**WORK REQUIRED**
Give back, exactly and with nothing else, the lines running from the one that contains "Task: Select the Varsler tab" to the end of the entries below; do not include pictures.

**DATA SECTION**
※
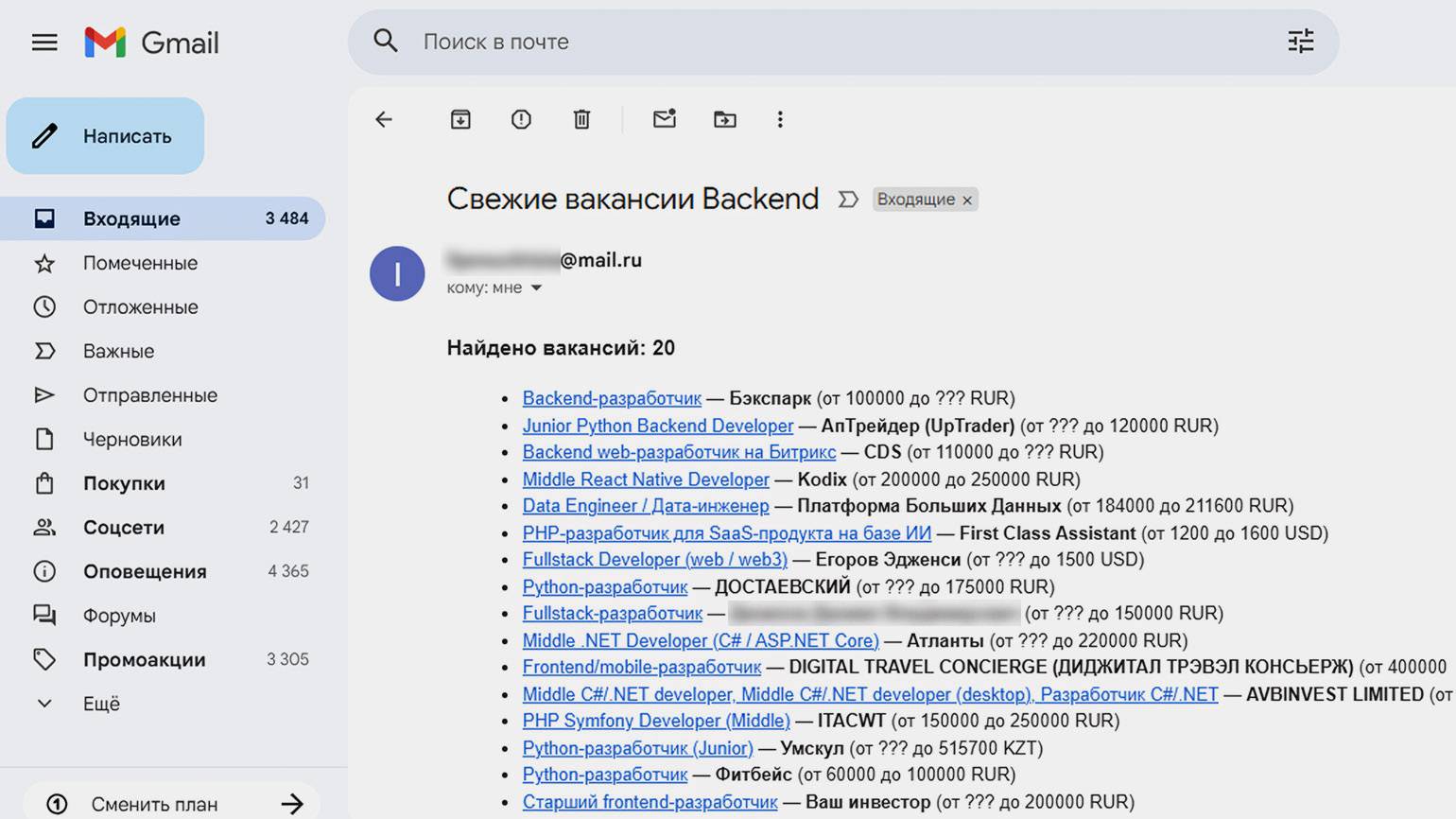Archive this email
The width and height of the screenshot is (1456, 819).
[460, 119]
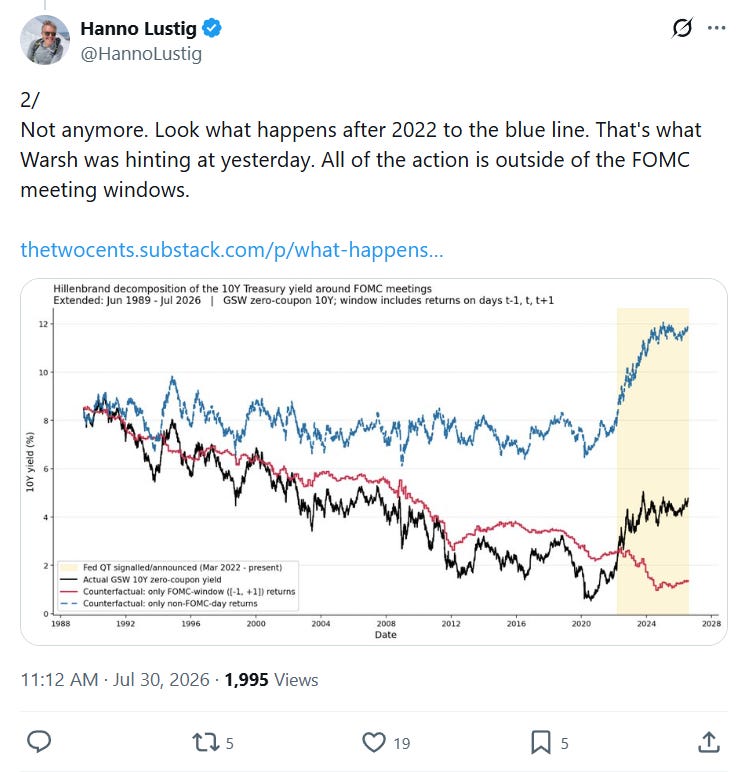Open the Grok slashed-circle icon
Viewport: 748px width, 772px height.
[682, 28]
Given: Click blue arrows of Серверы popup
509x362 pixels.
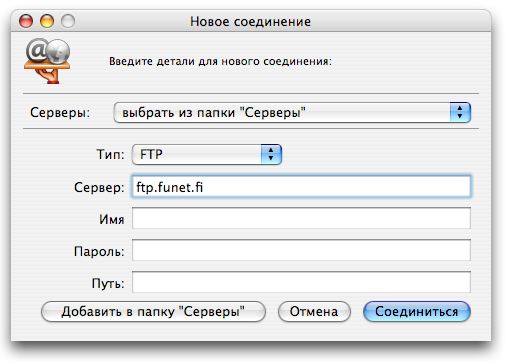Looking at the screenshot, I should click(x=460, y=112).
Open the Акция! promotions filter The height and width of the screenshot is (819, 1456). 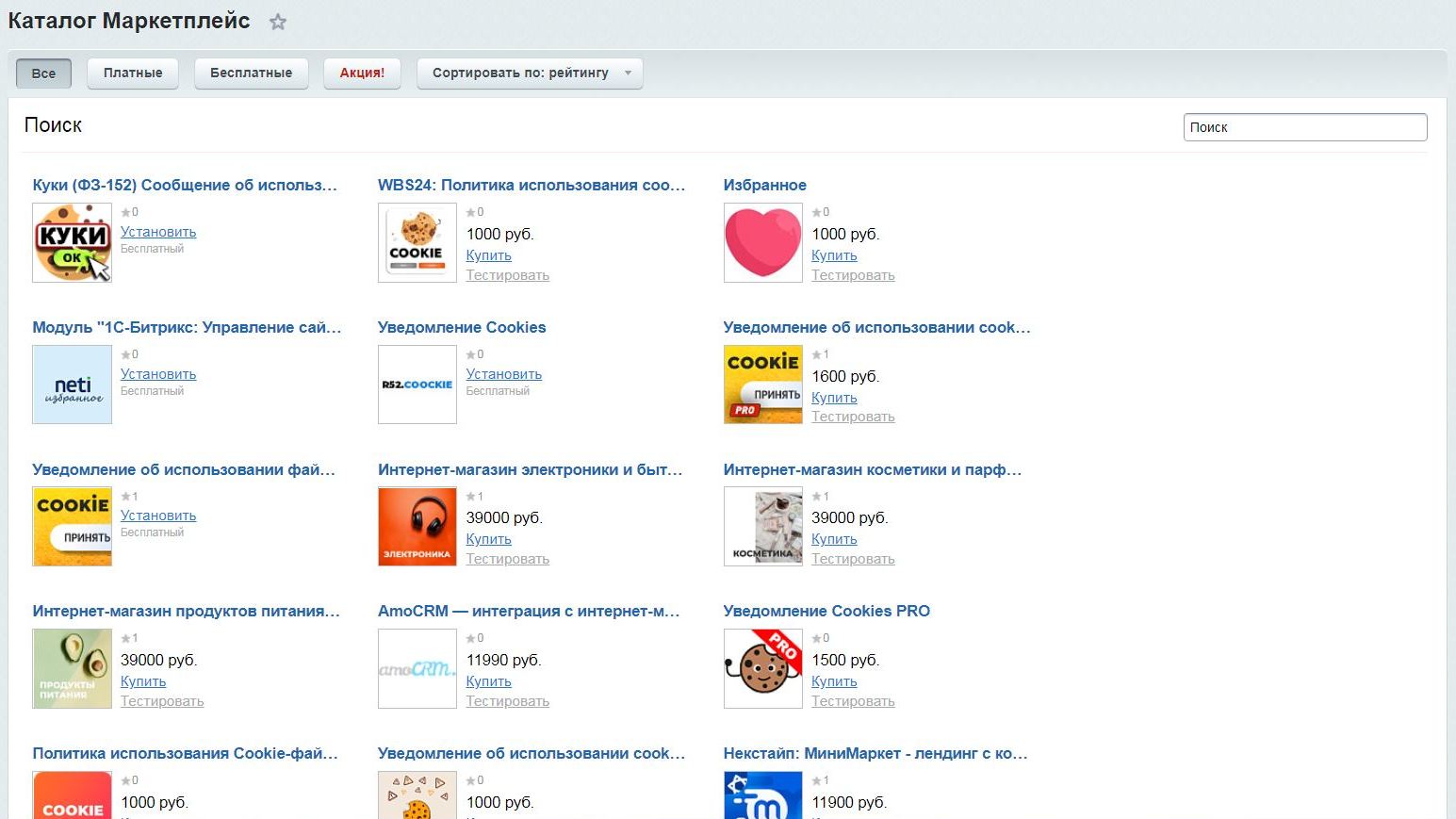[362, 74]
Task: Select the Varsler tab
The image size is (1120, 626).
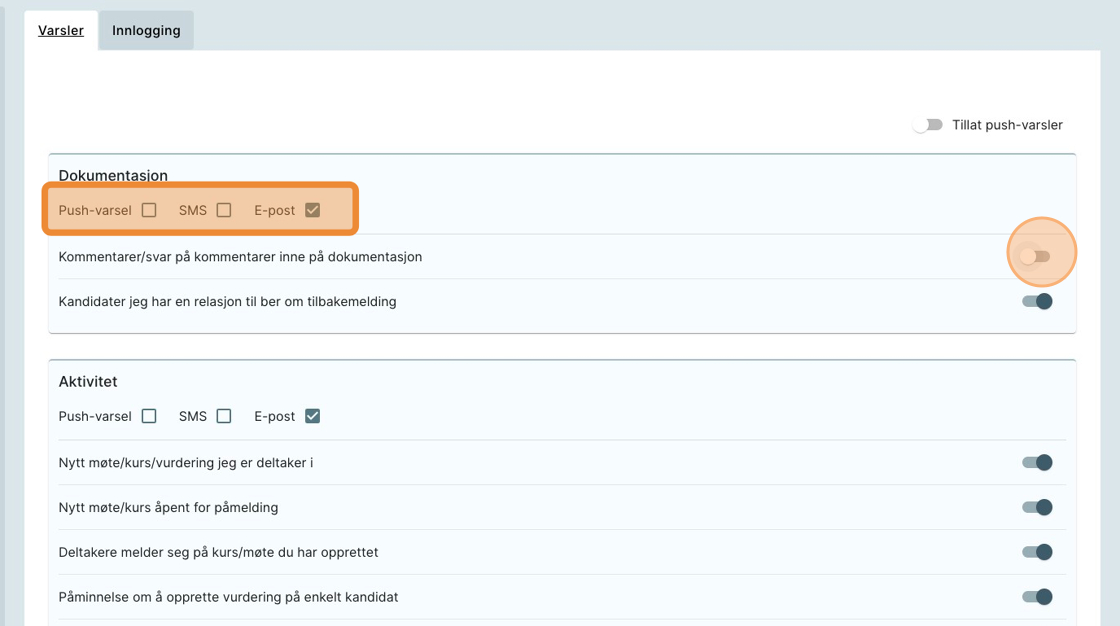Action: click(x=61, y=30)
※
**ANSWER BELOW**
Task: Select the Varsler tab
The image size is (1120, 626).
Action: click(x=61, y=30)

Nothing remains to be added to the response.